Paper Structure (20 sections, 3 equations, 6 figures, 5 tables, 1 algorithm)

This paper contains 20 sections, 3 equations, 6 figures, 5 tables, 1 algorithm.

Figures (6)

  • Figure 1: The SqueezeComposer illustration: audio is compressed via time-scale modification, generated in a compact domain for various tasks (e.g., long-form composition, accompaniment), and then expanded and refined to the original resolution.
  • Figure 2: Training pipeline for temporal speeding-up and restoration. The input audio is speeded up and processed through a two-stage pipeline: CNN generates a prior condition, then DiT refines it to produce high-quality restored audio. The accelerated audio maintains the original sampling rate, ensuring vocoder compatibility.

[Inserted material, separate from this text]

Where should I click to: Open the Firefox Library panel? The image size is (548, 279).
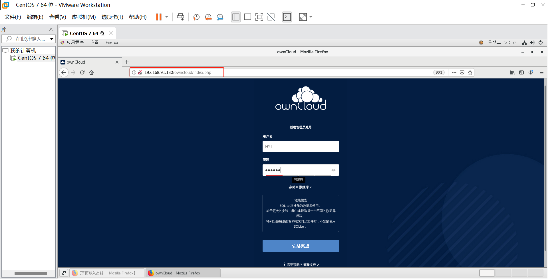(x=512, y=72)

Training uses MSE loss for CNN prior generation and diffusion loss for DiT refinement.
  • Figure 3: Overview of the frameworks using SqueezeComposer for composing. (A) Long-form Music Composing: temporal speed-up enables efficient abstract-level generation using DiT with masking strategies (scratch, completion, continuation). (B) Whole-song Singing Accompaniment Generation: semantic-to-prior mapping followed by DiT refinement for harmonious accompaniment.
  • Figure 4: Audio duration distribution across four music datasets. All datasets show concentration in the 3-10 minute range, demonstrating that the majority of music files fall within the long-form category, with peaks around 5-7 minutes depending on the dataset type.
  • Figure 5: Visualization of squeezing and ($\times$4) restoration results on two example samples. From top to bottom: the temporally squeezed Mel spectrogram, the original ground-truth Mel spectrogram, the restored Mel spectrogram using a pretrained vocoder, and the corresponding restoration error; the restored Mel spectrogram using a vocoder fine-tuned on restored Mel spectrogram, and its corresponding error.